Israel’s growth and survival are dependent on its winning the war of ideas. The challenges that Israel faces today are not only military. They extend to the United Nations, the mass media, foreign universities, and non-governmental organizations. In many cases, the assault on Israel is aimed at its very legitimacy as a Jewish state. A direct by-product of the attacks on Israel is a clearly detectable rise in anti-Semitism, especially in Europe. In this environment, what is needed is not just better public relations, but also a rigorous analysis of the issues being exploited by Israel’s adversaries who question Israel’s legal rights. In response, the Jerusalem Center seeks to present Israel’s case and to highlight the challenges of Islamic extremism and global anti-Semitism.
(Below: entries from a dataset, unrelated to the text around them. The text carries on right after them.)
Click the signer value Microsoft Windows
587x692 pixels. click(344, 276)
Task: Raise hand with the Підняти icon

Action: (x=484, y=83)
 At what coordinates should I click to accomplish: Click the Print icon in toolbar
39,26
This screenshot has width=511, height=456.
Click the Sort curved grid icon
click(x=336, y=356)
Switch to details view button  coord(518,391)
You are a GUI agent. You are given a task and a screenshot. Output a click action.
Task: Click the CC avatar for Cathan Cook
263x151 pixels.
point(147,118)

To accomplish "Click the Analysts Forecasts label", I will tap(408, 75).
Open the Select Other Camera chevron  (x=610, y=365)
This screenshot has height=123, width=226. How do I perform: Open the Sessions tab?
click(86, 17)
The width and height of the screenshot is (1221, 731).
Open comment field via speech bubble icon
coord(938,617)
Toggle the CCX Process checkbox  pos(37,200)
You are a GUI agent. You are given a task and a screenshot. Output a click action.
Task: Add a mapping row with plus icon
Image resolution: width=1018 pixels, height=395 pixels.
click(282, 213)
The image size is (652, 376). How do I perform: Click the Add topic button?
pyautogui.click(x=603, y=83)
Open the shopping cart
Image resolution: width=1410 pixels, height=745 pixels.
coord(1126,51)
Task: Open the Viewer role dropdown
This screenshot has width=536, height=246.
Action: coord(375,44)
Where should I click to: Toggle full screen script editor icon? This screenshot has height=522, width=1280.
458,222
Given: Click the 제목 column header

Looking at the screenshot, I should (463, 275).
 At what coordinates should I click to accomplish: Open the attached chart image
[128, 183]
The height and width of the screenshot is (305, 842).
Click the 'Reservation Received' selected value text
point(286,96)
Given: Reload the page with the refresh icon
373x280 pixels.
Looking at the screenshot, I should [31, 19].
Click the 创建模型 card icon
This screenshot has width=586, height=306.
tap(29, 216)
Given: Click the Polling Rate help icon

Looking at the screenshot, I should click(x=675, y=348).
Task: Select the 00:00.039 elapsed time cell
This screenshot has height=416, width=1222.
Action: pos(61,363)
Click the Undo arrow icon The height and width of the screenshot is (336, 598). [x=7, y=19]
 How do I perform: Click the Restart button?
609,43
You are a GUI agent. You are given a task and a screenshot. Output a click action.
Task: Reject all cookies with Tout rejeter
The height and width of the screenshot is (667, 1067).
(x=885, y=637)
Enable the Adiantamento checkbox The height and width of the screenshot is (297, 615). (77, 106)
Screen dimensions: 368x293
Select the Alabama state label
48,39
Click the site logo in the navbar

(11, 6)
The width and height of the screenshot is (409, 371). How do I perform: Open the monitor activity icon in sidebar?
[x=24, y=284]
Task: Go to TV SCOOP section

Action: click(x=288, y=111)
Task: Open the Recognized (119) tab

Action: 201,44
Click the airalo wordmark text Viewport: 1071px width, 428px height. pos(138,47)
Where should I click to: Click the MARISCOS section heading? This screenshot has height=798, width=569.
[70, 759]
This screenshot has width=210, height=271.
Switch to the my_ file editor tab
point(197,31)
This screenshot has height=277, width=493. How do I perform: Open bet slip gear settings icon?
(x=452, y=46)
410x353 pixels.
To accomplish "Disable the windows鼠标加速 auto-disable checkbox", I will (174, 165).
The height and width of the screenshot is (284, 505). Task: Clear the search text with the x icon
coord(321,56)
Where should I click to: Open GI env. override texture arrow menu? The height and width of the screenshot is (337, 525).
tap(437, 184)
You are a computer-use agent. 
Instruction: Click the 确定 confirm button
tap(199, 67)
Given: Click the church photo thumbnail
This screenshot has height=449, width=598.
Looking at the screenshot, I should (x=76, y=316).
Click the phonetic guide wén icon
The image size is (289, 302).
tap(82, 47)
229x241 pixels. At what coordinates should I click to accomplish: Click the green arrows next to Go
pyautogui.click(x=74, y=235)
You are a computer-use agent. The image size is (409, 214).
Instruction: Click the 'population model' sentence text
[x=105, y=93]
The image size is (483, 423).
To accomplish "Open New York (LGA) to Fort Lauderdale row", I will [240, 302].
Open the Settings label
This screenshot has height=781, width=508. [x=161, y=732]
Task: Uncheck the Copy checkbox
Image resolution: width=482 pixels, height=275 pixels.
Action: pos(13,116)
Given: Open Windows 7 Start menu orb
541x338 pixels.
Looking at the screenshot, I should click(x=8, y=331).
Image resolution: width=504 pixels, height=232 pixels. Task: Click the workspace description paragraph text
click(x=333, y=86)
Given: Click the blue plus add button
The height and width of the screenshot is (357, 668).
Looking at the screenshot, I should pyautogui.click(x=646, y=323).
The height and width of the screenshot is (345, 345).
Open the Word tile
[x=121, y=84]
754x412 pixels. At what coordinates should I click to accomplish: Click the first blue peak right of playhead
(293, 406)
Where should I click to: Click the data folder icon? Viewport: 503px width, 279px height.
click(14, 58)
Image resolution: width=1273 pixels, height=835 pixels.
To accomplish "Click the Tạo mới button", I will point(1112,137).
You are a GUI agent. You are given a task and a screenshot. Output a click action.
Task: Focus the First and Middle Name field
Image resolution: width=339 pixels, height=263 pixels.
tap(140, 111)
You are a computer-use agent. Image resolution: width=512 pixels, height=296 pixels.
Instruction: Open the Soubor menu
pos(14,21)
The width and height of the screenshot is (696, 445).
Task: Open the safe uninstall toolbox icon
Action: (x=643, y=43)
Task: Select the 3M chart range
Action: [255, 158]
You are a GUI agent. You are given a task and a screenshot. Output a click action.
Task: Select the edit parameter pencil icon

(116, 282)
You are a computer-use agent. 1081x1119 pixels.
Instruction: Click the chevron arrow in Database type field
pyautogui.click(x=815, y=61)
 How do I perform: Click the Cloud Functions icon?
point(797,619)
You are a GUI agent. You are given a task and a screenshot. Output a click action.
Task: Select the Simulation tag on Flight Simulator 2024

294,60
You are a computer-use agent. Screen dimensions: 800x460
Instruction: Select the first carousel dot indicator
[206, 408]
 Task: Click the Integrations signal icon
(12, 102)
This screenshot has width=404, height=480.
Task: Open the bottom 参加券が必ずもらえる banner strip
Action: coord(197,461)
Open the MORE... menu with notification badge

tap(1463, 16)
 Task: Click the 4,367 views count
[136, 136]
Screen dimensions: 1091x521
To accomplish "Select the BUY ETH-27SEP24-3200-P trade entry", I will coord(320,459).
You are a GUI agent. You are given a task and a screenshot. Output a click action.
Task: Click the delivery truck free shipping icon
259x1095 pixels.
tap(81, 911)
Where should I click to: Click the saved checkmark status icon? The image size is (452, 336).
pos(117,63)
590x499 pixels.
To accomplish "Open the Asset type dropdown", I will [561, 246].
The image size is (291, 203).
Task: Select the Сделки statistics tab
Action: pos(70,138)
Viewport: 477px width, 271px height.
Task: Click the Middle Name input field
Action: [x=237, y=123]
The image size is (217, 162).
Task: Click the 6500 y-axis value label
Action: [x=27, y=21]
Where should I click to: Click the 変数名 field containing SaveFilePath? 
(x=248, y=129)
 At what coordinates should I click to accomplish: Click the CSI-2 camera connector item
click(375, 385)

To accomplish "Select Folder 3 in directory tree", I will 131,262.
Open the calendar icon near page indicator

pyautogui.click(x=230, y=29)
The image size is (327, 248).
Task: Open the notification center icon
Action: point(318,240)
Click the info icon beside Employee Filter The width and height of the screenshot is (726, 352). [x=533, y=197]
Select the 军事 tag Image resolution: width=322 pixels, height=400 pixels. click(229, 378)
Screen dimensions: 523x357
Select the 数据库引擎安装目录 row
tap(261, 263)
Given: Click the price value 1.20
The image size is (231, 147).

The mission of the Jerusalem Center cannot be assumed by governmental bodies that frequently must focus on solutions to more short-term problems. Moreover, the campaign that Israel faces today does not come from governmental sources alone, but from a variety of private institutions as well. Given this reality, think tanks have a vital role to play by providing a platform for in-depth research and public discourse on the main issues affecting the security and well-being of Israel, the Jewish people, and the Western alliance as a whole. The rich agenda of the Jerusalem Center demonstrates its determination to illuminate the truth regarding many of today’s most pressing matters and to disseminate this truth to significant audiences abroad.
Dr. Dore Gold, former Israeli Ambassador to the United Nations, has served since 2000 as President of the Jerusalem Center. Under his direction, the Center has continued to emphasize in-depth research and analysis while revolutionizing its dissemination through the use of the latest Internet-based technology. We understand that the survival of the Jewish people and the State of Israel are dependent on winning the war of ideas. The Jerusalem Center is committed to this struggle.
The Jerusalem Center has a thirty-year record of achievement in service to the Jewish world, of anticipating the key problems and bringing together the best minds in Israel and abroad to work on solutions. As an independent institution, the Jerusalem Center is uniquely situated to approach its work without preconceptions, and to generate new ideas which may prove vital in Israel’s fight for survival.
A Record of Foresight on Security Issues
Here are some examples of how an independent policy institute with foresight, vision, and clarity can make an important contribution to the public debate on Israeli security issues.
- Iran‘s Race for Regional Supremacy
The Jerusalem Center prepared and published Iran‘s Race for Regional Supremacy: Strategic Implications for the Middle East, which proposes that the Arab-Israeli conflict and the ongoing attempts to resolve it must be considered within a broader assessment of the Iranian regime’s stated policy and current capabilities to destroy Israel and subvert Arab governments across the Middle East.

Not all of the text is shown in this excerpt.